É diante desses motivos que vemos que a educação como instrumento de formação intelectual, cidadã e científica é uma pedra no sapato dos interesses de parte da "Zelite". Diante disso, complemento o que eu preconizei em meu artigo anterior que falava de faculdades mercantilistas. A Globo, como efeito colateral de sua lamentável atitude pró-mercantilista, levantou o debate em torno da idéia de que a educação básica também está envolvida nessa batalha "bem X mal" entre a cultura da "chipagem" mercantilista compulsiva e a da formação de cérebros pensantes e críticos. É daí que eu comento abaixo os pontos que os maus resultados dos ENEM recentes denunciaram e as conseqüências que a Globo não abordou.

- O desempenho em leitura piorou um pouco entre 2003 e 2006: com um pouco mais de senso crítico e adotando o ponto de vista sócio-intelectual, vemos que isso é grave não só para a habilidade de futuros profissionais lerem e entenderem direito os documentos empresariais, manuais técnicos e outros escritos usados em empresas, como também para a habilidade das pessoas de ler, compreender e escrever textos relativos a assuntos como a ordem sócio-econômica brasileira e mundial, o poder da cidadania, a compreensão teórica do mundo, entre outros assuntos, de analisar criticamente o que lêem em jornais, revistas, internet e outros meios de comunicação escrita e, o mais grave de todos, de ler livros. Todos aqui sabem que ler livros, dependendo da qualidade deles, é imprescindível para a formação e evolução intelectual do ser humano e também para o aprimoramento de sua capacidade de pensamento crítico. E outra questão que não devo omitir: e a capacidade filosófica que se está construindo com uma massa estudantil que mal consegue ler direito?
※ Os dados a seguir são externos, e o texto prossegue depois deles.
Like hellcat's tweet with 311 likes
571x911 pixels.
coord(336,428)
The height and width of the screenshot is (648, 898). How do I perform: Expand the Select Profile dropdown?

É uma porcaria, que vai perpetuar a dependência de muletas psicológicas (leia-se crenças cegas em denominações religiosas com fins lucrativos pregadas por pastores, padres e outros sacerdotes mal-encarados e incapacidade de questionamento racional de dogmas absurdos).

- O desempenho em ciências se manteve na mesma faixa de precariedade: isso é horrível para o desenvolvimento científico e tecnológico dos jovens brasileiros. Se não temos governos que se interessem em melhorar de verdade a educação básica, jamais conseguiremos formar com consistência cérebros que gostem de mergulhar nas pesquisas científicas e no desenvolvimento de criações tecnológicas. Sendo assim, o Brasil continuará em posições nada honrosas de produção científica e tecnológica, o que tem implicações sociais, econômicas - por mais que eu queira, não vou me parcializar e omitir a parte econômica, com a ressalva de que não lhe dou a ênfase gigante que a Globo deu -, intelectuais e até relativas a soberania nacional muito danosas.

- Conseguiu-se sair um pouco melhor em matemática, mas continua-se no fundo do poço: A fraqueza dessa melhora também tem implicações dramáticas na questão científica, tecnológica e intelectual, uma vez que Física, Química, Engenharia, Computação e até Biologia, entre outras disciplinas de ensino básico e superior, têm uma quantidade inúmera de cálculos matemáticos obrigatórios.

Diante de todos esses fatores relativos a educação, interesses elitistas, mercantilização e "chipagem", intelecto, desenvolvimento científico e outros assuntos pertinentes, chamo a atenção para que as pessoas comecem a analisar mais criticamente o que vêem na TV, na internet, nos jornais, em tudo o que recebem de informação referente a temas críticos como educação, política e sociedade. Não aceite passivamente que, por exemplo, a educação precária tem conseqüências muito mercadológicas e nada intelectuais, pense e, se possível, replique a emissora que lhe informou isso. E, se o povo vai aceitar sem questionamento as informações incompletas ou parciais que parte das grandes emissoras provê, não vamos abaixar a cabeça, vamos assumir também nosso lado de ação informativa e, acima de tudo, formativa, pela conscientização e também pela réplica aos meios de comunicação, para que eles entendam que não somos "Homers Simpsons" passivos que aceitarão que, por exemplo, a educação sirva estritamente para "chipar" os alunos para sua submissão ao "Deus Mercado".